PROBLEM STATEMENT: Line by line, retype the whole listing exactly.

▼▼▼

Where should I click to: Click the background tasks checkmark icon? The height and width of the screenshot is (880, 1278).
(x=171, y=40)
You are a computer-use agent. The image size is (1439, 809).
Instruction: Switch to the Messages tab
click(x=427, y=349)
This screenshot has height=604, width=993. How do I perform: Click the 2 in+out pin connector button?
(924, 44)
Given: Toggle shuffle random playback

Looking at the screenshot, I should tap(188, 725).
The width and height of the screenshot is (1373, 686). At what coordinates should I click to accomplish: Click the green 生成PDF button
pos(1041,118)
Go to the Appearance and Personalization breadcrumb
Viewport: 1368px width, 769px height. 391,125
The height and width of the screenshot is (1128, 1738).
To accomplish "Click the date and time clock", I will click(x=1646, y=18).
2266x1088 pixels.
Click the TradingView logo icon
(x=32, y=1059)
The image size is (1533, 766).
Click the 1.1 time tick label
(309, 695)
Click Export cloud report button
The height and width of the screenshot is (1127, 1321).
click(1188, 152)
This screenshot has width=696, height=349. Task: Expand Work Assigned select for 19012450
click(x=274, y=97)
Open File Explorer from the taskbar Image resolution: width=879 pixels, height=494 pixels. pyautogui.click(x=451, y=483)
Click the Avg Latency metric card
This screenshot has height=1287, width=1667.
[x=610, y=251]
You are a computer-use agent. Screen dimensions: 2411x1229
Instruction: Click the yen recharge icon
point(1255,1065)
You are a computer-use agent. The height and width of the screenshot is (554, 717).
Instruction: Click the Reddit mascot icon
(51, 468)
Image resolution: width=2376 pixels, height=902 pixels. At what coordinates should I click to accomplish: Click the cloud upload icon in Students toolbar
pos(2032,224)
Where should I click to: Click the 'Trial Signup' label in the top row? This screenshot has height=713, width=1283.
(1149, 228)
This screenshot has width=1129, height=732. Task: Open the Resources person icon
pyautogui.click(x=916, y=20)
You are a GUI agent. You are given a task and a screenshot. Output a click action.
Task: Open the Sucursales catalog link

▲▲▲

RESULT OF THIS EXERCISE:
Where should I click to: Click the background tasks checkmark icon? The height and width of the screenshot is (880, 1278).
(x=171, y=40)
You are a computer-use agent. The image size is (1439, 809).
Instruction: Switch to the Messages tab
click(x=427, y=349)
This screenshot has height=604, width=993. How do I perform: Click the 2 in+out pin connector button?
(924, 44)
Given: Toggle shuffle random playback

Looking at the screenshot, I should tap(188, 725).
The width and height of the screenshot is (1373, 686). At what coordinates should I click to accomplish: Click the green 生成PDF button
pos(1041,118)
Go to the Appearance and Personalization breadcrumb
Viewport: 1368px width, 769px height. 391,125
The height and width of the screenshot is (1128, 1738).
To accomplish "Click the date and time clock", I will click(x=1646, y=18).
2266x1088 pixels.
Click the TradingView logo icon
(x=32, y=1059)
The image size is (1533, 766).
Click the 1.1 time tick label
(309, 695)
Click Export cloud report button
The height and width of the screenshot is (1127, 1321).
click(1188, 152)
This screenshot has width=696, height=349. Task: Expand Work Assigned select for 19012450
click(x=274, y=97)
Open File Explorer from the taskbar Image resolution: width=879 pixels, height=494 pixels. pyautogui.click(x=451, y=483)
Click the Avg Latency metric card
This screenshot has height=1287, width=1667.
[x=610, y=251]
You are a computer-use agent. Screen dimensions: 2411x1229
Instruction: Click the yen recharge icon
point(1255,1065)
You are a computer-use agent. The height and width of the screenshot is (554, 717).
Instruction: Click the Reddit mascot icon
(51, 468)
Image resolution: width=2376 pixels, height=902 pixels. At what coordinates should I click to accomplish: Click the cloud upload icon in Students toolbar
pos(2032,224)
Where should I click to: Click the 'Trial Signup' label in the top row? This screenshot has height=713, width=1283.
(1149, 228)
This screenshot has width=1129, height=732. Task: Open the Resources person icon
pyautogui.click(x=916, y=20)
You are a GUI agent. You are given a task and a screenshot. Output a click action.
Task: Open the Sucursales catalog link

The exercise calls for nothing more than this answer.